Location: 1, Maria-Theresien-Platz
Opening Hours: Paintings Collection and Antique Collection: daily except Mon, 10 am to 6 pm, Thu 10 am to 9 pm. Also open on Mondays from June to August
Public Transportation: Underground U2; Tramways 1, 2, D
Tickets: Skip the lines and book tickets online.
Say you wait an average of 20 min to buy tickets at each museum – that’s two hours for six museums. Instead of waiting, you can get museum tickets online here, including Albertina, Belvedere Palace, Museum of Fine Arts (Kunstkammer), Museumsquartier (Leopold Museum), Kunsthaus Wien, Haus der Musik, and Vienna’s Jewish Museum …

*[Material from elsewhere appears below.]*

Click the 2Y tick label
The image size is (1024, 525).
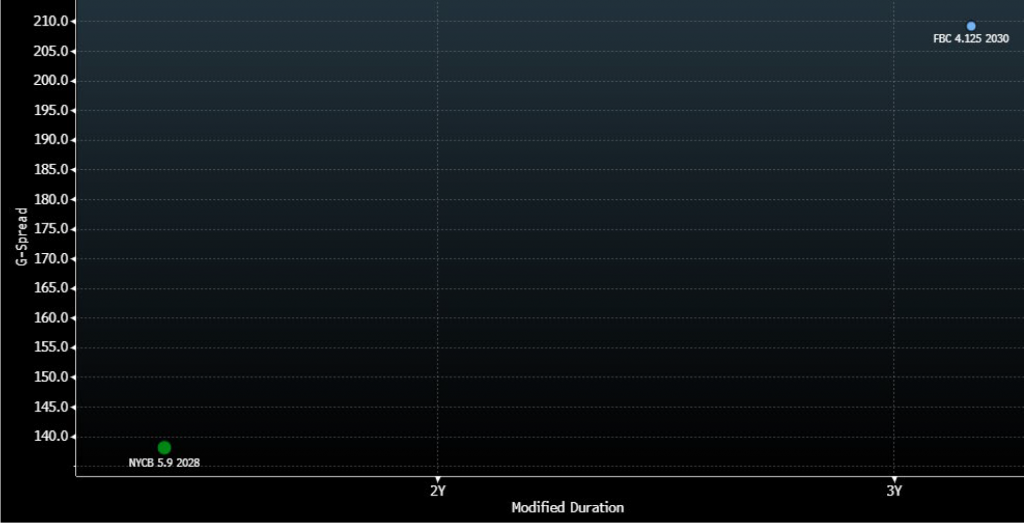[437, 491]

Why it ranks among top Vienna museums: Not only is Museumsquartier Vienna’s largest museum complex, it is one of Europe’s ten largest cultural areas; the ‘MQ’ spans more than 10 museums and cultural institutions in a massive Imperial building, housing a series of design restaurants, bars and shops. Certainly, the ‘Egon Schiele Museum‘, as many call the Leopold Museum, is the most popular museum of the MQ. If you love Art Nouveau (Gustav Klimt, Egon Schiele, Wiener Werkstaette) you are halfway to paradise. In addition, Museumsquartier represents a great place if you visit Vienna with kids, not least due to its vast outdoor space and the Enzi lounge chairs, a Vienna design success story.
Address: 7., Museumsplatz 1, 1010 Vienna
Opening Hours: Kunsthalle Wien – daily 11.00am – 7.00pm; Thursdays 11.00 am – 9.00 pm; Leopold Museum – daily 10am – 6pm; Tuesday closed; Thursdays 10am – 9pm; July/August the museum opens on Tuesdays; Museum of Modern Art: Tuesdays, Wednesdays, Fridays and weekend 10.00 am to 6.00 pm; Mondays 2.00 pm to 7.00 pm, Thursdays 10.00 am to 9.00 pm
Tickets: from EUR 7; skip the lines with online tickets for Leopoldmuseum; free admission for children and teens aged 19 and under and students aged 26 and under
Public Transportation: Underground U2 to Museumsquartier
Why it ranks among top Vienna museums: If you love classical art, the Belvedere is a must for two reasons. First, the former summer residence of General Prince Eugene of Savoy houses the largest collection of Gustav Klimt artwork in the world. Second, the Belvedere keeps the largest collection of national art, at the Austrian National Gallery (Upper Belvedere). The Lower Belvedere is popular for its contemporary exhibitions.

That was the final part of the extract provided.